Your answer must be the exact lines from the one with "Task: Toggle the Microwave overlay" to the end of the data, both included, with no pictures.

# [Collected data]
::::
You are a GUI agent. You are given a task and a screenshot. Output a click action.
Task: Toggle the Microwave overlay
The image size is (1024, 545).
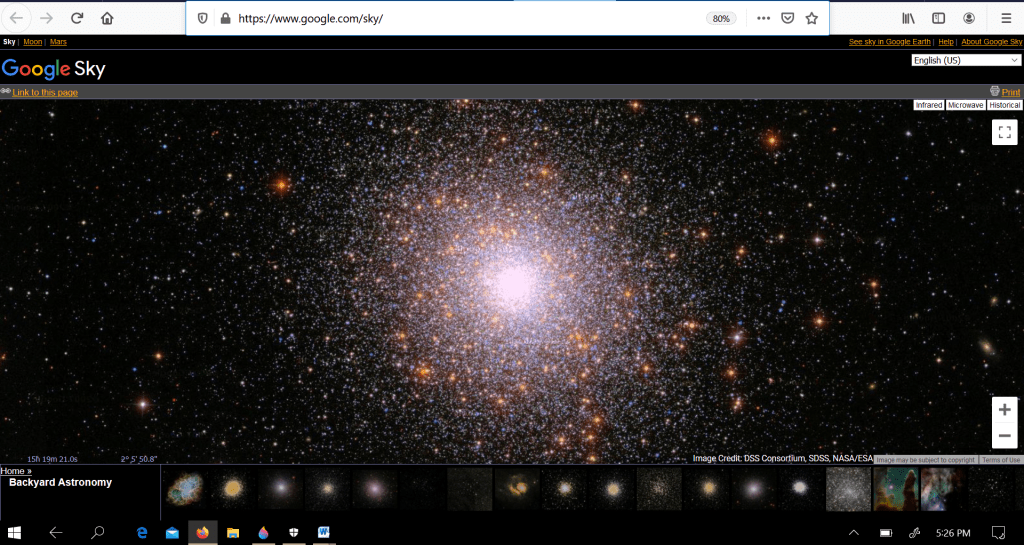(x=965, y=105)
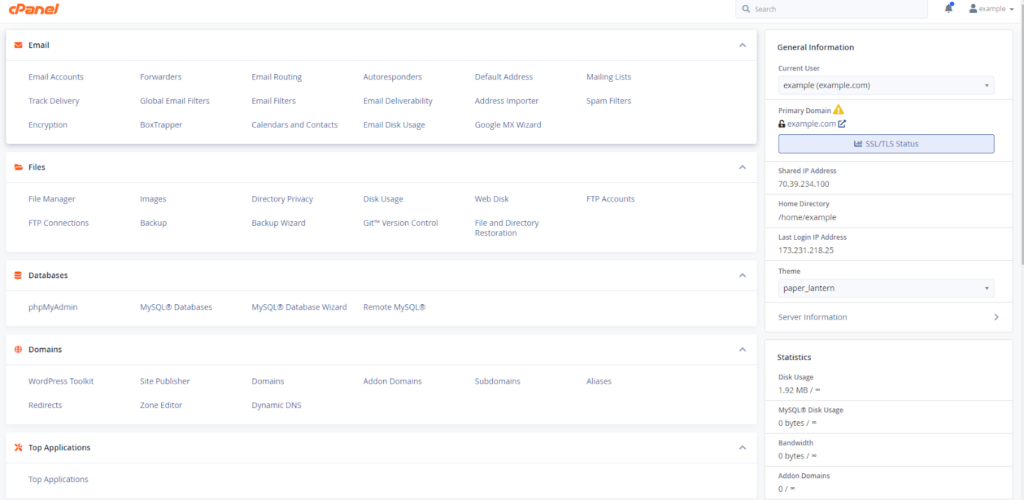1024x500 pixels.
Task: Open the example user account menu
Action: coord(992,9)

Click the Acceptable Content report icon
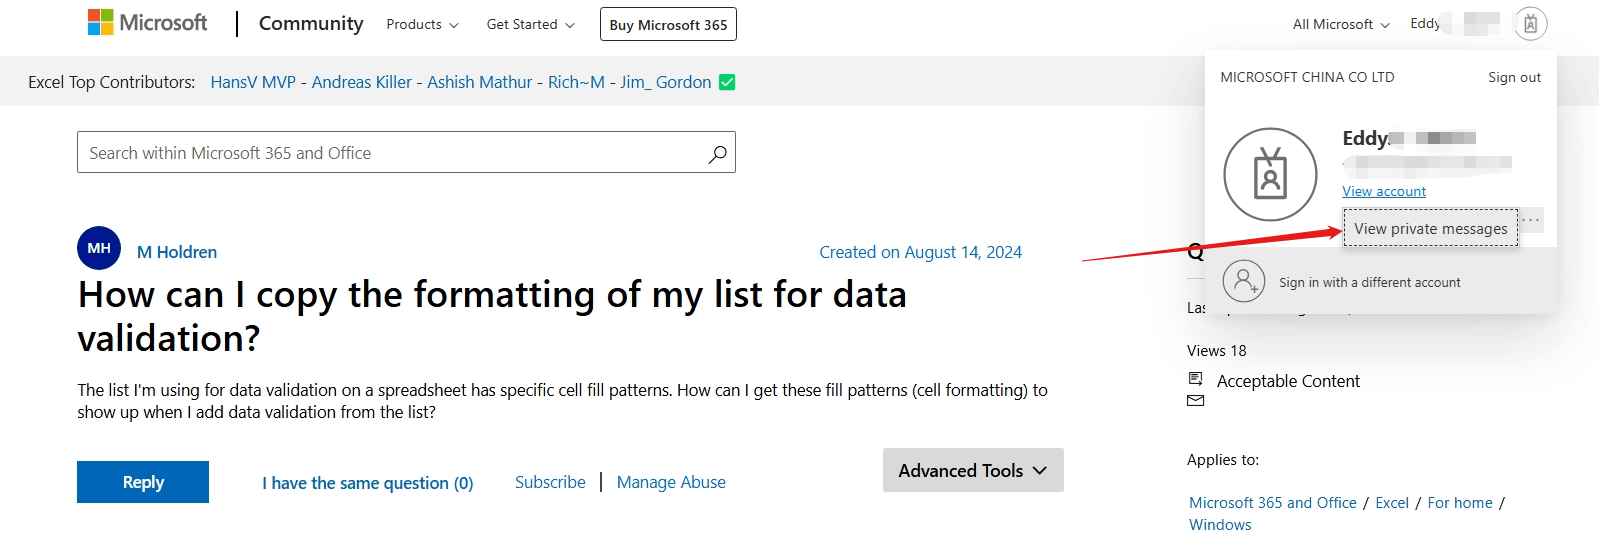pyautogui.click(x=1195, y=378)
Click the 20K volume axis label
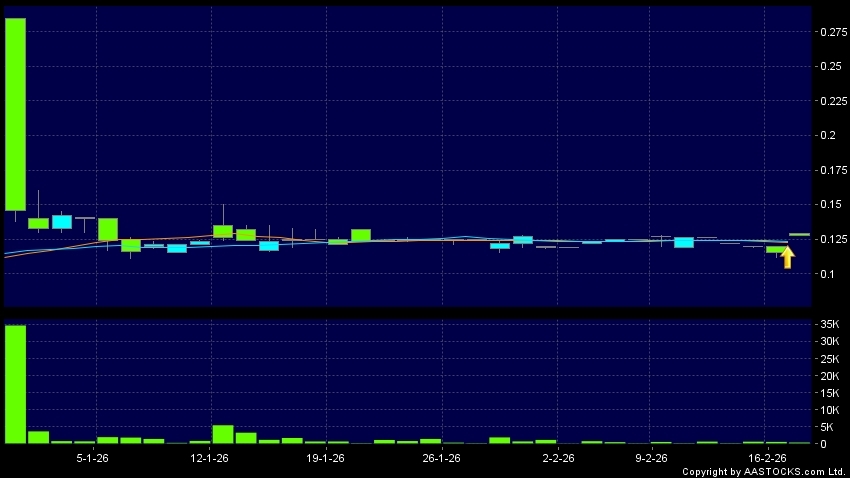 click(x=829, y=376)
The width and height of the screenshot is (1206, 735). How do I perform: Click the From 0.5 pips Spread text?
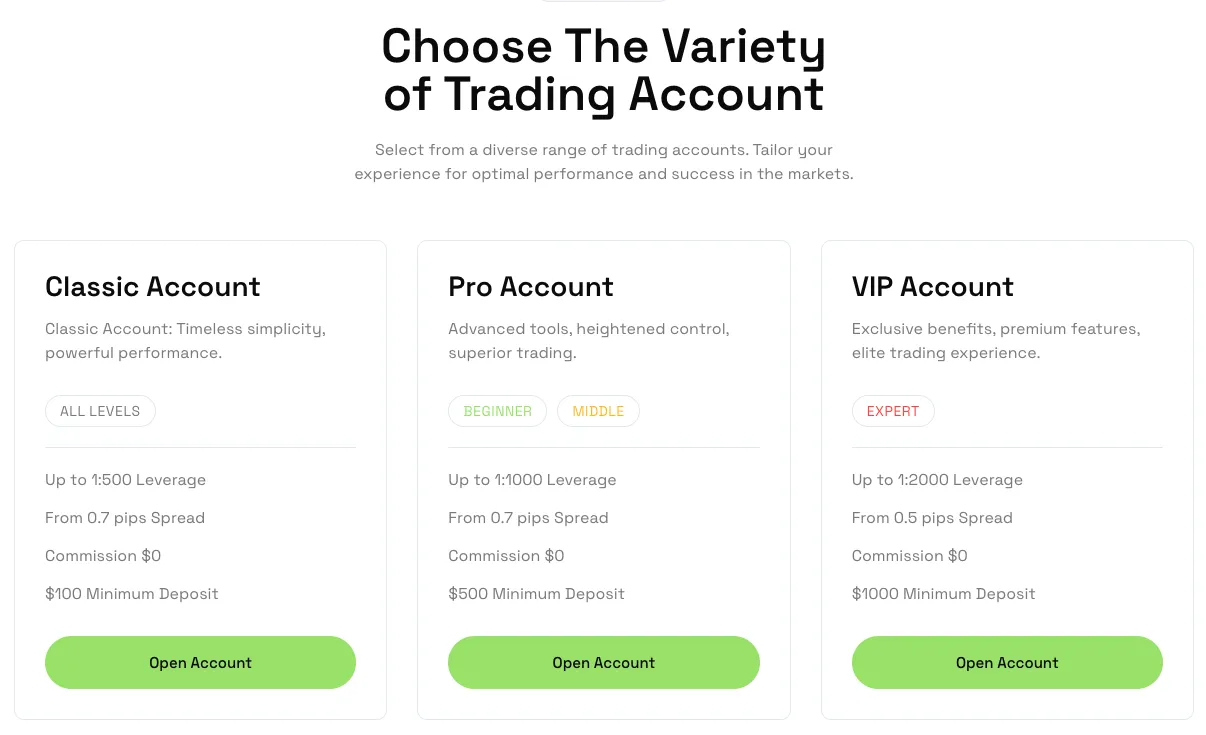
::::
# [OUTPUT FOR THIS EXERCISE]
Task: Toggle the Microwave overlay
The image size is (1024, 545).
(x=965, y=105)
1024x500 pixels.
Task: Open the example user account menu
Action: coord(992,9)

Click the Acceptable Content report icon
pyautogui.click(x=1195, y=378)
Click the 20K volume axis label
 click(x=829, y=376)
The width and height of the screenshot is (1206, 735). How do I perform: Click the From 0.5 pips Spread text?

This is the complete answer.